Hacking Our National Security
“Speed, the tempo of decision and information, is the problem because our adversaries have figured out how to move inside our military decision loop.”
– Pamela Melroy, former space shuttle commander and deputy director of DARPA’s Tactical Technology Office, in testimony before the National Space Council.

Simulating the Brain
“I think it’s impressive what statistics is capable of, but it’s definitely not what we’re looking for when it comes to human intelligence. You can’t simulate hundreds of billions of brain cells. You need to look for the principles, and I think we’re lagging in good principles. We are lagging in basic understanding of how the brain works. If we crack the brain code, I think we can build an artificial brain.”
– Pascal Kauffman, neuroscientist

AI Proliferation
“There’s rapid improvement in (machine learning) tools and the techniques. This is going from something for specialists only to rapidly entering the toolkit of data teams and analytics teams and software development teams more broadly. Not next year, but the barriers to entry are dropping as the tools get better.”
– David Schatsky, managing director, Deloitte

Hadoop & Happiness
“I can’t find a happy Hadoop customer. It’s sort of as simple as that. The number of customers who have actually successfully tamed Hadoop is probably less than 20 and it might be less than 10…That’s just nuts given how long that product, that technology, has been in the market and how much general industry energy has gone into it.”
– Bob Muglia, CEO, Snowflake Computing

Data Ownership
“It’s a property rights thing. Do you own your data?
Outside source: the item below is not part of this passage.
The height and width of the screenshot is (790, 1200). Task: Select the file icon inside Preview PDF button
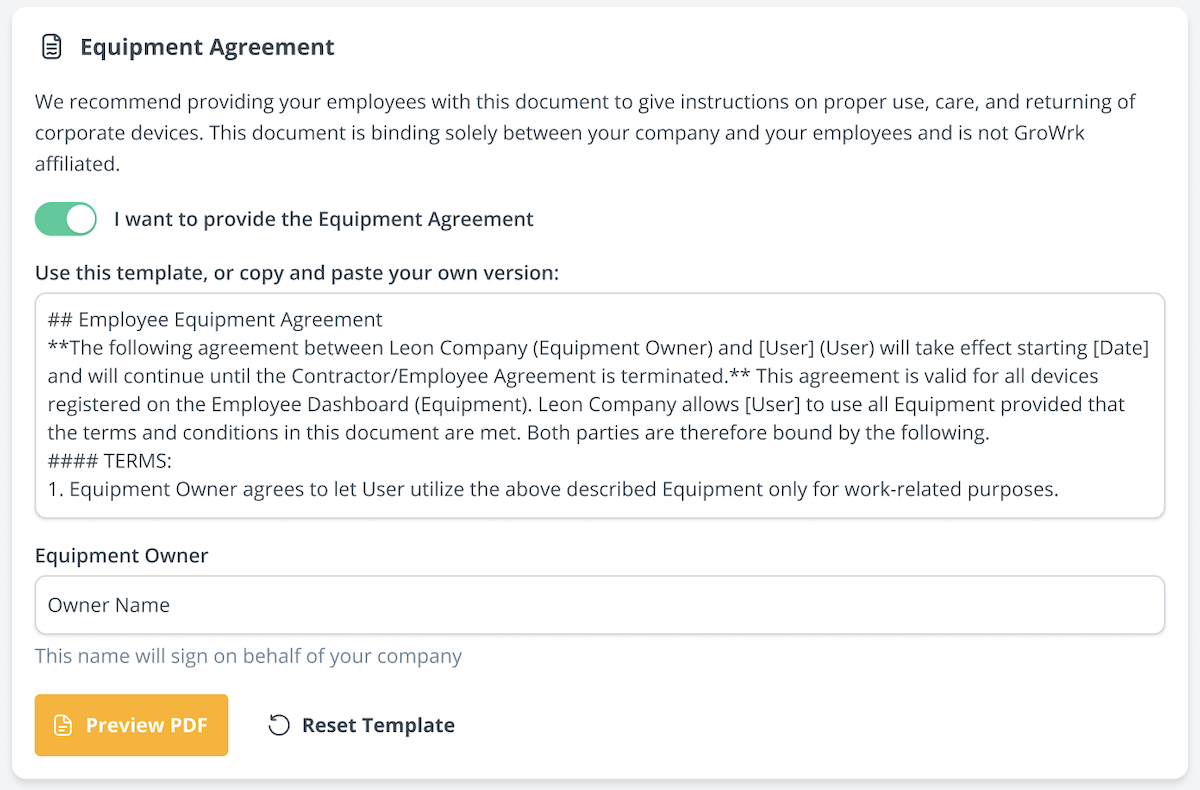point(63,724)
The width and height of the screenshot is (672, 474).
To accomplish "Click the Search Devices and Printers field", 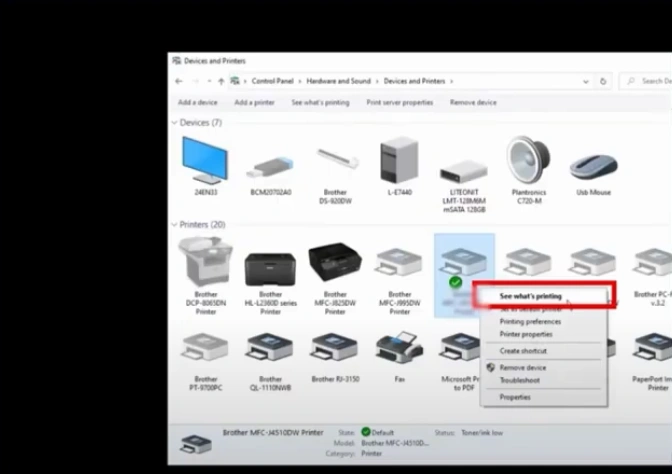I will click(x=648, y=81).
Or does Facebook own it? We say you own it. We’re saying data is property, and we believe in property rights. And the big companies that have exploited users’ data have no respect for property rights, in this regard.”
– Algebraix Data CEO Charlie Silver

The Algorithmic Genie
“We all think that we’re doing something with our algorithms, but we don’t always get what we asked for. Just like the people in the stories from One Thousand and One Nights, we don’t quite understand how to talk to our genies, how to ask them the right wish.”
– Tim O’Reilly, founder, O’Reilly Media

JSON and the Imagination
“The more I learned and thought about it, the more it seemed to me that JSON looked a little bit like tables. (But) you sort of have to squint.”